George Pollard Jr. (1791–1870) was the captain of the whalers Essex and Two Brothers, both of which sank. Pollard's life, including his encounter with the sperm whale that sank Essex, served as inspiration for Captain Ahab, the whale-obsessed character in Herman Melville's Moby-Dick.

Life and work 

George Pollard was born in Nantucket, Massachusetts, the son of Tamar (Bunker) and George Pollard, a ship's captain, at a time when the principal industry there was hunting sperm whales to harvest the oil contained in their blubber and spermaceti. By the time he was 23 he had served on the Essex for four years in the capacities of second mate and first mate from 1815–1819.

In 1819, Pollard was appointed captain of Essex by the owners, Gideon Folger and Sons, and prepared to set sail for the Pacific Ocean in August. Other members of the 21-man crew included Owen Chase as first mate, Matthew Joy as second mate, and six other Nantucket men. Those included Pollard's seventeen-year-old cousin Owen Coffin with whose care and protection Pollard had been entrusted by his aunt, Nancy Bunker Coffin. To fill in the crew, others had to be recruited from Cape Cod and Boston; these were inexperienced seamen and were known as "green hands" by the Nantucketers.

Four days after leaving Nantucket the ship was struck by a sudden storm and suffered a knockdown, having been rolled almost ninety degrees onto her side. Two of the ship’s whaleboats were lost and another was damaged. This mishap was caused in part by miscalculations on the part of Pollard and his officers, and in part by the inexperience of the crew. Pollard declared the damage was so extensive that they should return to Nantucket for repairs, but Chase and Joy persuaded him to go forward to the Azores and hope to replace the whaleboats there.

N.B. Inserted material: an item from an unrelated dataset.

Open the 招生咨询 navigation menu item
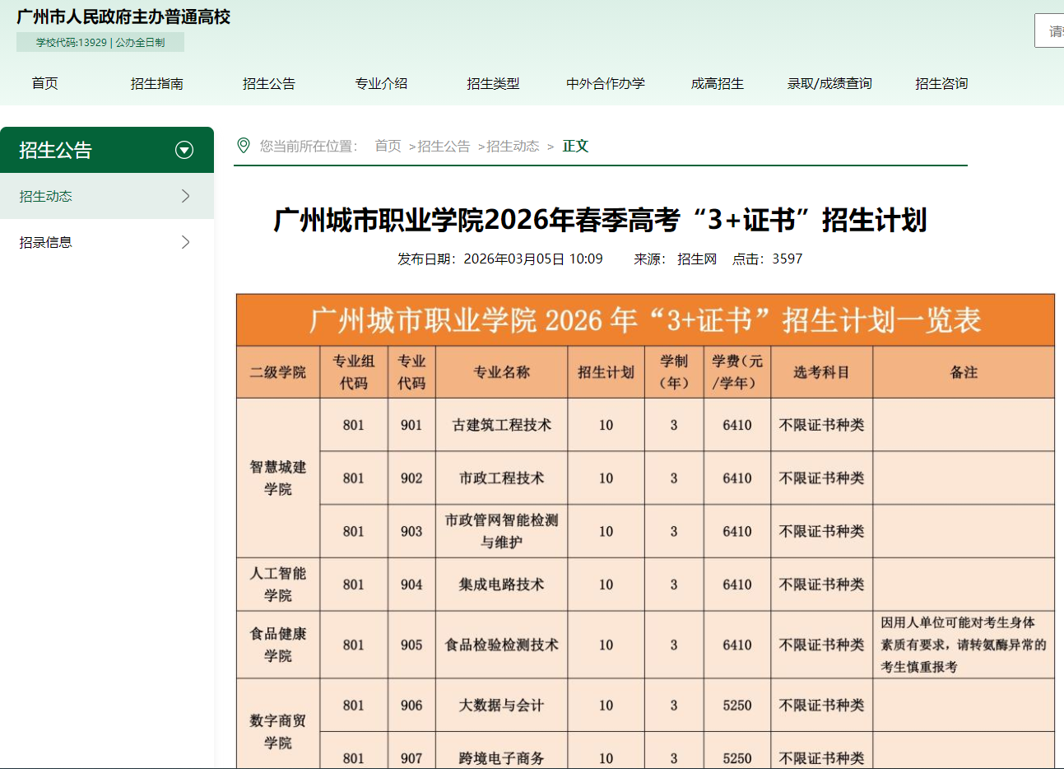Screen dimensions: 1064x769 pos(941,83)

After a difficult passage around Cape Horn, the Essex arrived in the Pacific Ocean in January 1820. On 20 November 1820, in a remote area of the ocean, some  west of the Galapagos Islands, the Essex was struck twice by a huge sperm whale, estimated to be  in length. With only three shipkeepers and the crew of Chase's whaleboat on board to repair their damaged vessel, the Essex began taking on water following the second collision with the whale. The crew abandoned the sinking vessel, taking the navigational equipment and Pollard's and Chase's sea chests with them. Meanwhile, Pollard and Joy were hunting smaller whales near the ship, and on their return found the Essex had capsized. The crew chopped off the masts (a necessary move that would enable the ship to stay upright for a longer time) and outfitted the whaleboats with sails and masts using the Essex's spars and sails. They also hastened to retrieve what provisions they could and divided them equally so that each whaleboat had 200 pounds of hardtack, 65 gallons of freshwater, and two Galapagos tortoises. The crew was divided into three whaleboats commanded by Pollard, Chase, and Joy and set sail with provisions estimated to last them 60 days. Pollard, Chase, and Joy set up a council to decide which direction to sail in. The closest islands were the Marquesas Islands, about  west of their position but in those days the inhabitants there were believed to practice cannibalism. Pollard suggested sailing to the Society Islands, which were further away but presumed to be safer. However, on the grounds that very little was actually known about these islands, Chase and Joy disagreed, proposing instead to sail south far enough to pick up a band of variable breezes that would take them to South America. Once again, Captain Pollard reluctantly yielded to their arguments.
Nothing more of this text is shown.